In fairness, this aversion to the R-word is more than just gun-shy writers and editors mincing their news writing. It is an issue of accuracy. An economy must meet several prerequisites to earn the ‘recession’ moniker. The problem is that each publication has its own definition of what level of sustained unemployment and declining economic growth fits the bill for a recession.
To economists, it constitutes a prolonged period of economic decline. To workers, it might mean losing a job because of economic forces out of their control. To the press, it might mean more than it should. But more than anything else, it means bad news for just about everyone.
In the aftermath of the credit crisis and subsequent market failures, thousands find themselves out of work, and once-strong financial giants have crumbled under the weight of bad debt. That’s why it came as news to nobody that Massachusetts is now ‘officially’ in a recession, according to a Friday WBUR report.
The report cited last month’s economic growth in the Bay State, which was less than 1 percent, as grounds for dropping the ‘R-‘ bomb. Even then, the radio station was quick to attribute this conclusion to a UMass-Boston report.
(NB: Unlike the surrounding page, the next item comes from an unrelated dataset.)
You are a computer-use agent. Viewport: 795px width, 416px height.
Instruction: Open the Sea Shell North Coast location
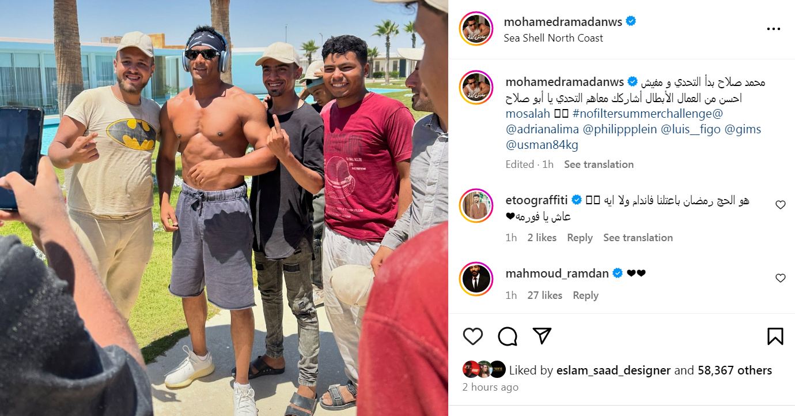pyautogui.click(x=553, y=38)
The station held off on naming the current economic climate outright, as if the word were a subjective judgment that would anger listeners and inspire mass panic.
These media outlets need to be bolder. The technicalities and difficulties with even defining the term ‘recession’ just prove the many understandings that word can have. The media should analyze the notion of an economic recession and define it for themselves. Continuing to dance around the term when so many people consider the state of the economy to be in recession will make the media seem out-of-touch.